I know there are several programs out there that will sync files over the network. Non of them do what I have been thinking of. Let me explain what I want to achieve...
In my network several computers share the same files. for example the quickbooks file is accessed by several computers and it is a large file. also there are the pst files from outlook large as well. every night we create a backup over the network of the files that have been changed. I think it does not make sanse to copy a whole 1 gb file if it had some minor modification. so I want to come up with an algorithm that will compare parts of files.
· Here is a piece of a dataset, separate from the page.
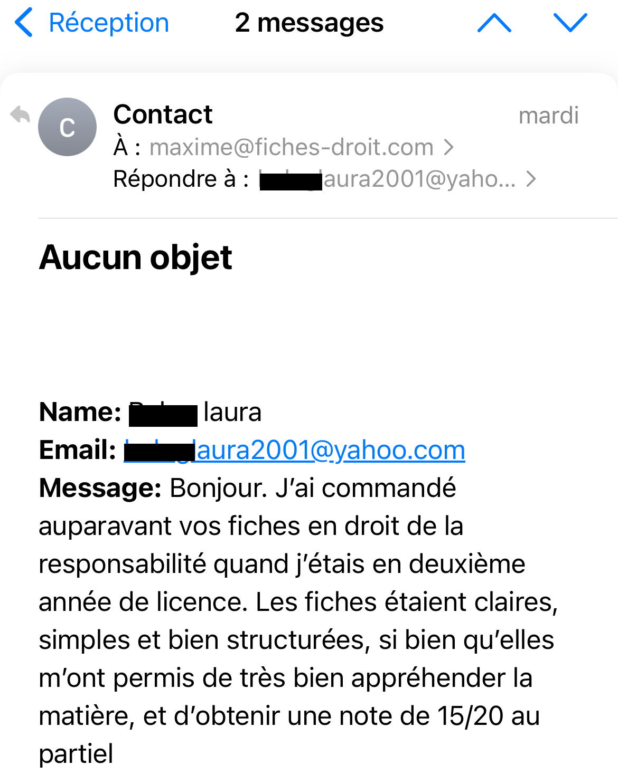
Task: Tap the bold "Email:" label in body
Action: coord(78,450)
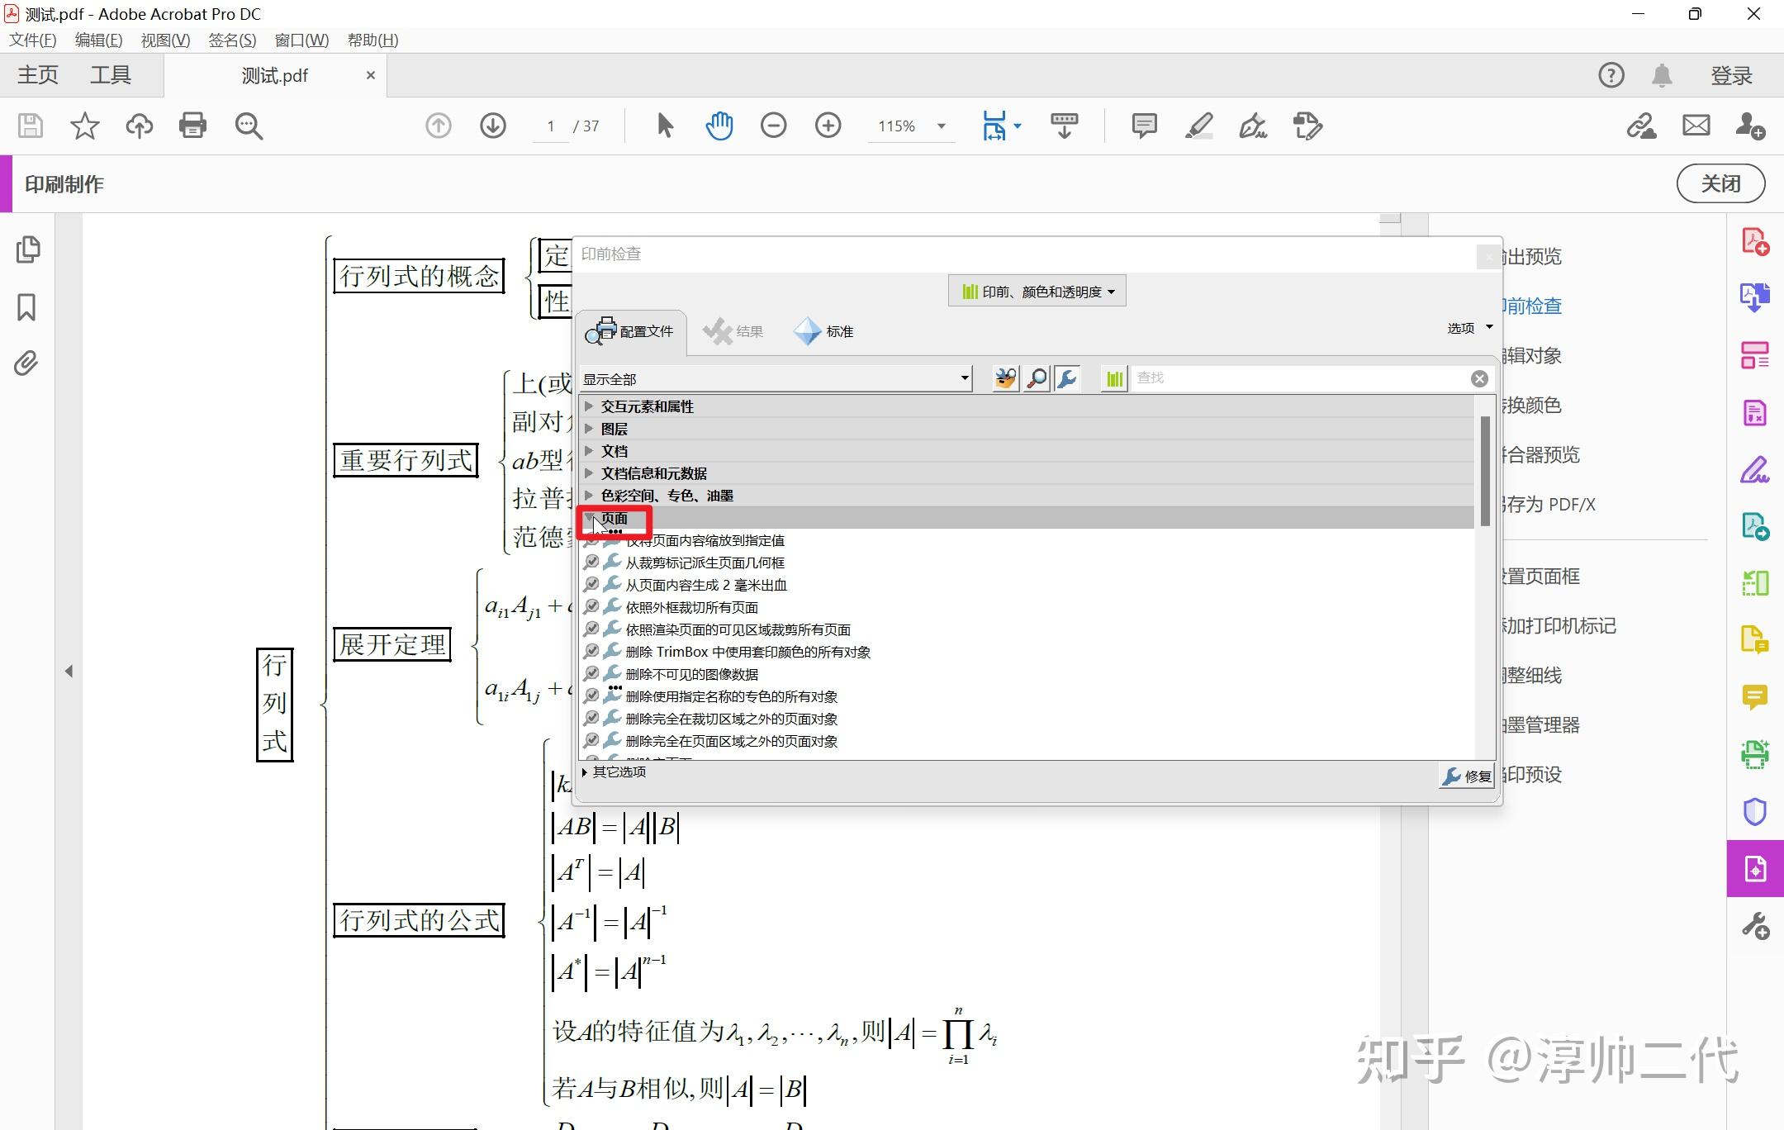The width and height of the screenshot is (1784, 1130).
Task: Open the 印前、颜色和透明度 library dropdown
Action: click(1037, 292)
for example let's say that the outlook pst file consists of bytes:
1, 2, 3, 4, 5, 6, 7, 8, 9
if I receive an email the bytes will now be:
1, 2, 3, 4, 5, 6, 7, 8, 9, 10 for example
now instead of sending the whole file it will be easier to send just the byte 10
so in reality the file has thousands of bytes so I will do the checksum of every megabyte of the file so now my table should look like:
aaa1, aaa2, aaa3, abf8, etc...
if when receiving an email now the pst file has a table as:
aaa1, aaa2, aaa3, 7a8b, etc ... then I know that the first 3 megabits are the same and I should send just one megabite instead of the entire file...
I think this algorithm will work great if content was added towards the end of the file but in reality a byte may be changed at the beginning of the file and my algorithm is not going to work. for example if one byte is added at the begining of the file all the hex codes will change...
how can I make the algorithm more efficient? It will be nice if I could send parts of the file instead of the whole file
The rsync protocol will efficiently synchronise large files with small differences. It is much cleverer than the scheme you envisage, so you should either read Tridgell and Mackerras's write-up before embarking on your own solution or just use rsync. There's a free Windows wrapper here.